Are normal 1080p videos going to see this fabled 50% savings over h.265? Or is
the 50% _only_ for 4K/8K, while 1080p gets maybe only 10-20% savings?

The press release unfortunately seems rather ambiguous about this.

------
robomartin
Among other things, I have worked with and developed technology in the
uncompressed professional imaging domain for decades. One of the things I
always watch out for is precisely the terminology and language used in this
release:

"for equal perceptual quality"

Put a different way: We can fool your eyes/brain into thinking you are looking
at the same images.

For most consumer use cases where the objective is to view images --rather
than process them-- this is fine. The human vision system (HVS, eyes + brain
processing) is tolerant of and can handle lots of missing or distorted data.
However, the minute you get into having to process the images in hardware or
software things can change radically.

Take, as an example, color sub-sampling. You start with a camera with three
distinct sensors. Each sensor has a full frame color filter. They are
optically coupled to see the same image through a prism. This means you sample
the red, green and blue portions of the visible spectrum at full spatial
resolution. If we are talking about a 1K x 1K image, you are capturing one
million pixels of each, red, green and blue.

BTW, I am using "1K" to mean one thousand, not 1024.

Such a camera is very expensive and impractical for consumer applications.
Enter the Bayer filter [0].

You can now use a single sensor to capture all three color components.
However, instead of having one million samples for each components you have
250K red, 500K green and 250K blue. Still a million samples total (that's the
resolution of the sensor) yet you've sliced it up into three components.

This can be reconstructed into full one million samples per color components
through various techniques, one of them being the use of polyphase FIR (Finite
Impulse Response) filters looking across a range of samples. Generally
speaking, the wider the filter the better the results, however, you'll always
have issues around the edges of the image. There are also more sophisticated
solutions that apply FIR filters diagonally as well as temporally (use
multiple frames).

You are essentially trying to reconstruct the original image by guessing or
calculating the missing samples. By doing so you introduce spatial (and even
temporal) frequency domain issues that would not have been present in the case
of a fully sampled (3 sensor) capture system.

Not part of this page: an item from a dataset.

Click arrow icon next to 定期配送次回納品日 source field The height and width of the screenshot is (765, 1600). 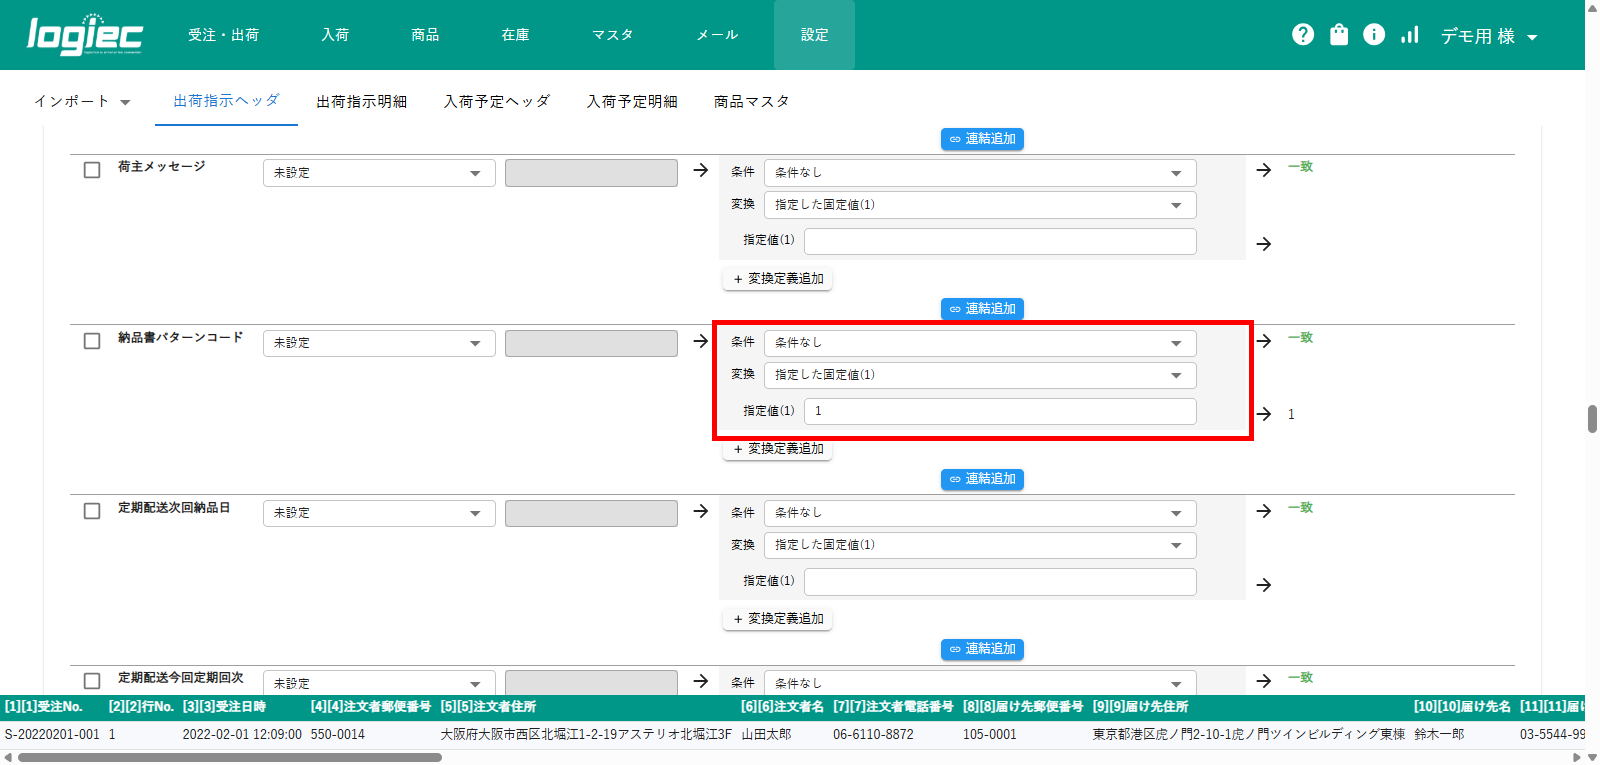(701, 511)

In a typical transmission chain the reconstructed RGB data is eventually
encoded into the YCbCr color space [1]. I think of this as the first step in
the perceptual "let's see what we can get away with" encoding process. YCbCr
is about what the HVS sees. "Y" is the "luma", or intensity component. "Cb"
and "Cr" are color difference samples for blue and red.

However, it doesn't stop there. The next step is to, again, subsample some of
it in order to reduce data for encoding, compression, storage and
transmission. This is where you get into the concept of chroma subsampling [2]
and terminology such as 4:4:4, 4:2:2, etc.

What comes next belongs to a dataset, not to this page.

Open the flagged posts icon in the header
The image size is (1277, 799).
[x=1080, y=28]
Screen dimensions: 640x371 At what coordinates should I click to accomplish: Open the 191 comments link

Here, again, we reduce data by throwing away (not quite) color information. It
turns out your brain can deal with irregularities in color far more so than in
the luma, or intensity, portion of an image. And so, "4:4:4" means we take
every sample of the YCbCr encoded image, while "4:2:2" means we cut down Cb
and Cr in half.

There's an additional step which encodes the image in a nonlinear fashion,
which, again, is a perceptual trick. This introduces Y' (Y prime) as
"luminance" rather than "luma". It turns out that your HVS is far more
sensitive to minute detail in the low-lights (the darker portions of the
image, say, from 50% down to black) than in the highlights. You can have
massive errors in the highlights and your HVS just won't see them,
particularly if things are blended through wide FIR filters during display.
[3]

Throughout this chain of optical and mathematical wrangling you are highly
dependent on the accuracy of each step in the process. How much distortion is
introduced depends on a range of factors, not the least of which is the way
math is done in software or chips that touch every single sample's data. With
so much math in the processing chain you have to be extremely careful about
not introducing errors by truncation or rounding.

We then introduce compression algorithms. In the case of motion video they
will typically compress a reference frame as a still and then encode the
difference with respect to that frame for subsequent frames. They divide an
image into blocks of pixels and then spatially process these blocks to develop
a dictionary of blocks to store, transmit, etc.

The key technology in compression is the Discrete Cosine Transform (DCT) [4].
This bit of math transforms the image from the spatial domain to the frequency
domain. Once again, we are trying to trick the eye. Reduce information the HVS
might not perceive. We are not as sensitive to detail, which means it's safe
to remove some detail. That's what DCT is about.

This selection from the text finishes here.